Il est intéressant de noter que le remariage, les relations beaux-parents/enfants du conjoint et la violence familiale n’ont pas été mis en évidence lors de cette conférence comme étant causes de préoccupations, même si l’épouvantable histoire d’Aurore Gagnon et de sa cruelle belle-mère était alors une des histoires les plus répandues et les plus sensationnelles à travers la province. L’affaire Gagnon était plutôt perçue comme un événement isolé et non comme la preuve supplémentaire d’un malaise sous-jacent au sein de la famille canadienne-française. Bien sûr, le veuvage et, après une période raisonnable, le remariage, étaient admis dans la culture familiale dans la province depuis ses origines comme colonie française au XVIIe siècle. Comme dans d’autres sociétés occidentales, les veufs avaient deux fois plus de chance de se remarier que les veuves et ils le faisaient habituellement beaucoup plus rapidement. Même si des conflits à propos de problèmes tels que l’héritage éclataient parfois et même si certains enfants des conjoints exprimaient des sentiments fortement négatifs à l’égard du comportement autoritaire du nouveau conjoint de leurs parents, (les belles-mères en particulier), le remariage et la formation de «familles recomposées» étaient une partie acceptée de ce que les historiens appellent le modèle de reproduction sociale ou familiale dans la province. Le remariage constituait probablement la solution la plus désirable, par exemple, pour un agriculteur d’une vingtaine ou d’une trentaine d’années dont la femme était décédée, peut-être en accouchant, alors qu’il avait encore des jeunes enfants à la maison.

Même s’il y avait d’énormes préoccupations face à l’état de la famille au début des années vingt, il n’était aucunement perçu que les familles recomposées, qui en terme démographique étaient très répandues, faisaient partie du problème. La violence conjugale et la violence familiale (termes encore à inventer) n’ont pas été considérées comme des problèmes importants. Au contraire, les orateurs de la conférence de 1923 sur la famille ont passé plus de temps à s’indigner de l’indulgence parentale qu’à s’inquiéter de la punition corporelle qui dépassait les bornes jusqu’à devenir violence à l’égard des enfants, comme dans le cas tragique d’Aurore Gagnon. «Sans doute, il faut user de prudence et de mesure dans la correction. Mais il faut se garder de la mollesse et de l’indulgence excessive, qui pourtant sont de mode aujourd’hui dans trop de foyers : l’enfant y est presque une idole qu’on encense à tout propos et hors de propos. Redisons avec tous les grands éducateurs : ceux-là trahissent leur mission divine qui, aveuglés par une fausse affection, laissent l’enfant à tous ses caprices, et ne savent pas le redresser à temps.»
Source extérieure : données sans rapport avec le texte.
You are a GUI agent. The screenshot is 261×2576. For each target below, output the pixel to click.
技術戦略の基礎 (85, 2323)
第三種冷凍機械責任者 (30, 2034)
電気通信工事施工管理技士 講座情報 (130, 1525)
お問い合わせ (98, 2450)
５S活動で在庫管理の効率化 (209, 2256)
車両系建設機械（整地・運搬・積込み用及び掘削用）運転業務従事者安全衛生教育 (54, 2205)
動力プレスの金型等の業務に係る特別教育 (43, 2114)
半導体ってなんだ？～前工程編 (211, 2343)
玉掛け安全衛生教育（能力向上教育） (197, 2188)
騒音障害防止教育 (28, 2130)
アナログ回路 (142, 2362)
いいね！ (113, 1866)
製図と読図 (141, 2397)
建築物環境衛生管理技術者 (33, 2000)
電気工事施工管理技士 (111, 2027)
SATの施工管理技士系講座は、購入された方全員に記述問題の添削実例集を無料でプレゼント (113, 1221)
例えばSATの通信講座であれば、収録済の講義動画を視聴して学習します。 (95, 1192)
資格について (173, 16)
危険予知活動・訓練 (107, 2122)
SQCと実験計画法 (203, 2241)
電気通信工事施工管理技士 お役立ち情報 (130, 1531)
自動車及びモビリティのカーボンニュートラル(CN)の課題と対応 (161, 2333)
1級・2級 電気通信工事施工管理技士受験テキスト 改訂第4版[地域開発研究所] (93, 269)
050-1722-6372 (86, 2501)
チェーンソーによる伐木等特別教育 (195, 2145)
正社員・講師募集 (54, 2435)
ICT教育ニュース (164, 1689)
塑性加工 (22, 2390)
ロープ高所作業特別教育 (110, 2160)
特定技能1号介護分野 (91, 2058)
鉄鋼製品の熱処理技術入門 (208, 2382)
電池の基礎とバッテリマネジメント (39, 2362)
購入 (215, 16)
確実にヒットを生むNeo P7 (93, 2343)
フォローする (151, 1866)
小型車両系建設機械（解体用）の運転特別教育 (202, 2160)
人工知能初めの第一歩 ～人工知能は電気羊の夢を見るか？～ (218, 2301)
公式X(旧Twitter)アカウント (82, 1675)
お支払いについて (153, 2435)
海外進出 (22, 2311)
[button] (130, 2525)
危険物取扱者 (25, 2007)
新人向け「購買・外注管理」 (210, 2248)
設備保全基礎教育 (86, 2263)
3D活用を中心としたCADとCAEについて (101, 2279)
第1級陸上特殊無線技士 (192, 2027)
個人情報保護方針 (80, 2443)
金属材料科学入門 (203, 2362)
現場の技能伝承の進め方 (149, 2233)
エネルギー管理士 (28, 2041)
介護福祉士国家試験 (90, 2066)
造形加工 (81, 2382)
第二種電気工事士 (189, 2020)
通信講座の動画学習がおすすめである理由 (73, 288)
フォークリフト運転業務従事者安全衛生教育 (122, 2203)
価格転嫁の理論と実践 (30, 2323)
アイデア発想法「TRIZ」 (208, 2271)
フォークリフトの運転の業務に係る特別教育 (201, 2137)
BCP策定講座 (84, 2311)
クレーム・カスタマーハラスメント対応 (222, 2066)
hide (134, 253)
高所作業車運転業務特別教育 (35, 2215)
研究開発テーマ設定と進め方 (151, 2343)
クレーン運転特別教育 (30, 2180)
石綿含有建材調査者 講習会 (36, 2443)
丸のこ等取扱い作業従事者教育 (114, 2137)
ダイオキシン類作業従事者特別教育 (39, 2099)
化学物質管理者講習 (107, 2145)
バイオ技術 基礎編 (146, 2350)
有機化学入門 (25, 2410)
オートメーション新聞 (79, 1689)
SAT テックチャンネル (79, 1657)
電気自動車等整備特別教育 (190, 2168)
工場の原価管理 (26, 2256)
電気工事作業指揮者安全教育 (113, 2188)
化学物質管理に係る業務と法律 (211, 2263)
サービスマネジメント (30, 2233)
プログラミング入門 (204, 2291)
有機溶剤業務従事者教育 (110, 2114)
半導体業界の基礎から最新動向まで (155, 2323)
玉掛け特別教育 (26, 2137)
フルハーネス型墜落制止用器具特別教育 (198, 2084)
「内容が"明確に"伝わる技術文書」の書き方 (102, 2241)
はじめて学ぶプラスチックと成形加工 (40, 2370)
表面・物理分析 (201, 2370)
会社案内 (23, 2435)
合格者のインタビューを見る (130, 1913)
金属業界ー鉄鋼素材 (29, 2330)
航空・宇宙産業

Le seul orateur qui ait fait un discours qui aurait pu être interprété comme une référence à l’affaire Gagnon est Henri Bourassa. Son objet était «La famille canadienne, ses périls, son salut» et il a consacré plus de temps aux périls qu’à son salut. Les dangers qu’il a énumérés incluaient notamment l’individualisme, le communisme, l’étatisme (en ce qui concerne l’éducation, les services sociaux, les impôts sur le revenu et la conscription), le capitalisme industriel, la démocratie, le féminisme, l’urbanisation (il croyait que la meilleure chose pour Montréal serait qu’environ 200 000 de ses habitants quittent simplement la ville) et la montée de la criminalité et de la presse à sensation qu’elle inspirait. C’est sur ce dernier point qu’il a fait ce qui pourrait être une référence voilée à l’affaire Gagnon, un des procès les plus connus de cette époque. «Les anciens se rappellent le temps où le meurtre était une chose effroyable dont l’on ne parlait qu’avec horreur. Croyez-vous que le meurtre et les autres crimes puissent inspirer la même et salutaire horreur, quand à pleines pages vos journaux favoris vous en racontent les plus menus détails, quand vos enfants les dévorent?»

Nous ne sommes pas si loin ici, il me semble, de la violence que l’on peut voir à la télévision, dans les films et dans les jeux vidéos, comme source du manque de contacts sociaux des enfants et de leur psychopathie potentielle, une des nombreuses caractéristiques des discours diffusés à grande échelle aujourd’hui sur l’inquiétude qui entoure la famille et les dangers auxquels elle fait face. Mais toute notion que l’histoire d’Aurore Gagnon puisse servir de leçon aux futures belles-mères qui pourraient envisager d’user de violence à l’égard de l’enfant de leur conjoint ou même aux veufs qui pourraient être tentés de se remarier rapidement et imprudemment, est absente du discours angoissé catholique du début des années vingt, tel qu’il est reflété par la conférence d’août 1923 à Montréal.

Époque très intéressante, en effet!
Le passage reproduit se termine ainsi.